Les droits de la nature et de la Terre mère

Le mouvement des droits de la nature, quant à lui, fait pression pour être reconnu depuis environ 2006. Les défenseurs n’ont cessé de presser les gouvernements de reconnaître que la nature et toutes ses composantes possèdent certains droits inaliénables, comme le droit d’exister et de se régénérer.

Plus de 30 pays et nations tribales reconnaissent déjà les droits de la nature sous une forme ou une autre, que ce soit par des dispositions constitutionnelles, des lois ou des décisions judiciaires. Alors qu’un programme de l’ONU Harmony with Nature a promu le mouvement, jusqu’à présent, le langage invoquant les droits de la nature n’avait pas été inclus dans un accord international.

Le nouvel accord reconnaît cette approche alternative aux opinions dominantes : « La nature incarne différents concepts pour différentes personnes, y compris la biodiversité, les écosystèmes, la Terre mère et les systèmes de vie. » ça dit. « Le cadre reconnaît et considère ces divers systèmes et concepts de valeurs, y compris, pour les pays qui les reconnaissent, les droits de la nature et les droits de la Terre mère, comme faisant partie intégrante de sa mise en œuvre réussie.
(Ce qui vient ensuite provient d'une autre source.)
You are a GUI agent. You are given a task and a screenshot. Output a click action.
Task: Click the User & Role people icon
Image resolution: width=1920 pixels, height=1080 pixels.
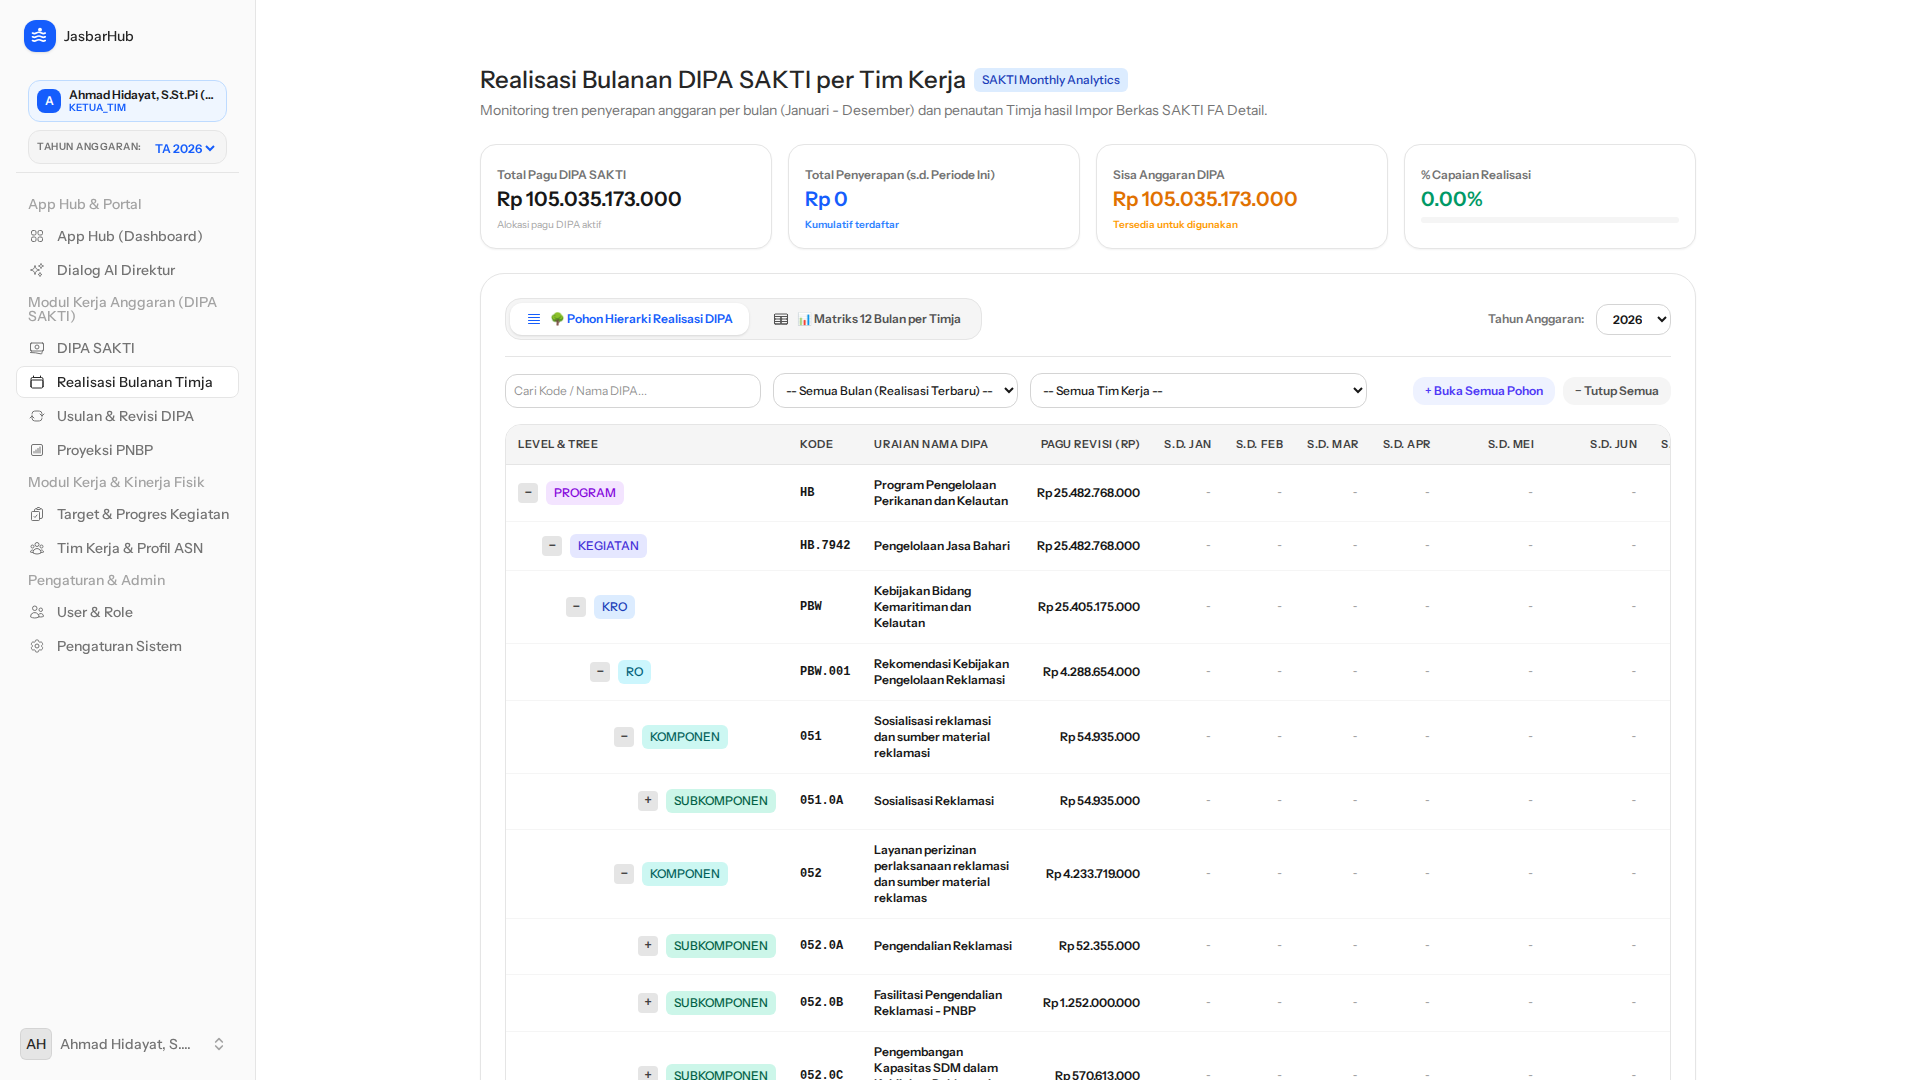[37, 612]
Les défenseurs des droits de la nature ont salué la langue comme un moment décisif pour la reconnaissance de « divers systèmes de valeurs ».

« Avoir les droits de la nature dans cet accord ressemble à un changement de vision de la nature comme une ressource à but lucratif pour la voir comme la source de la vie », a déclaré Rachel Bustamante, analyste des sciences de la conservation et des politiques au Earth Law Center à but non lucratif. « Les chefs de gouvernement peuvent désormais modifier les lois et les politiques pour honorer cela. »
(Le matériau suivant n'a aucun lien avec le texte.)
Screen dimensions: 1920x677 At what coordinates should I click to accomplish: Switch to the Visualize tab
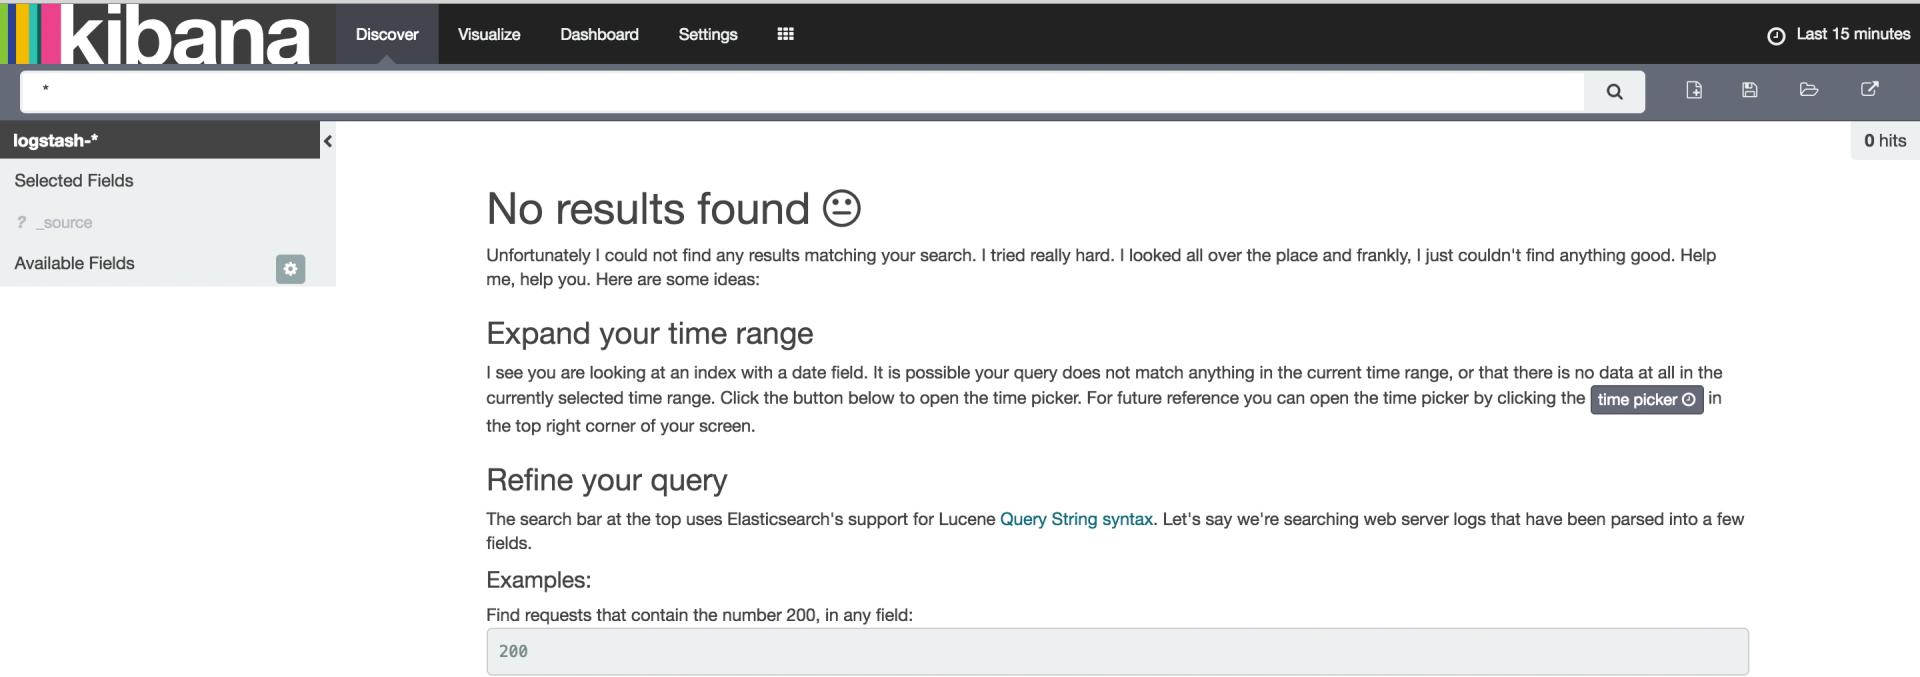[x=488, y=34]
La Bolivie, qui fait partie des pays qui ont reconnu les droits de la nature, a mené la campagne pour affirmer cette philosophie dans le plan final sur la biodiversité.
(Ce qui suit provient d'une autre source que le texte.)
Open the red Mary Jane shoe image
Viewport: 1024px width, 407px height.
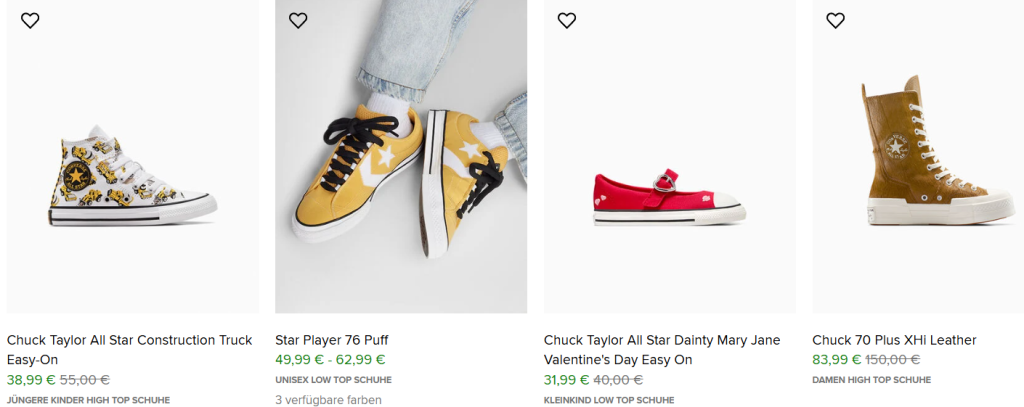pos(669,195)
Diego Pacheco Balanza, le principal négociateur bolivien à la conférence, a déclaré que le langage souligne l’opposition croissante à considérer la nature comme une ressource pour alimenter la croissance économique.

« La Bolivie considère qu’il est urgent de changer le paradigme anthropocentrique du capitalisme afin d’enrayer la crise environnementale et les multiples crises dans le monde », a-t-il déclaré.

Aux côtés de la Bolivie, les gouvernements de l’Équateur et de la Nouvelle-Zélande ont défendu l’inclusion des droits de la nature dans le plan de biodiversité. L’Équateur a inscrit ces droits dans sa constitution de 2008, et la Nouvelle-Zélande a conclu des accords recherchés par les peuples autochtones maoris qui reconnaissent les droits de la rivière Whanganui, d’un parc national et d’une montagne.

L’opposition à cette langue est venue de l’Union européenne, du Japon, de l’Argentine et de l’Australie, bien que les 196 pays présents à la conférence aient approuvé l’accord. Bustamante a déclaré que l’Australie était le seul pays à avoir motivé son opposition, le gouvernement de Canberra soulignant que le pays ne reconnaissait pas les droits de la nature dans son propre système juridique. Un accord a été conclu qui a formulé le libellé final comme une reconnaissance des systèmes de valeurs des pays qui reconnaissent ces droits.

L’accord final sur la biodiversité recommande également de mettre l’accent sur les «actions centrées sur la Terre mère» et les «approches non fondées sur le marché» pour dépenser les 200 milliards de dollars espérés pour la protection de la biodiversité.

Pacheco a déclaré que ces actions incluraient la promotion de modes de consommation et de production durables, la promotion de la participation des peuples autochtones et des communautés locales à la gestion des écosystèmes et l’élaboration de politiques qui traitent des inégalités économiques.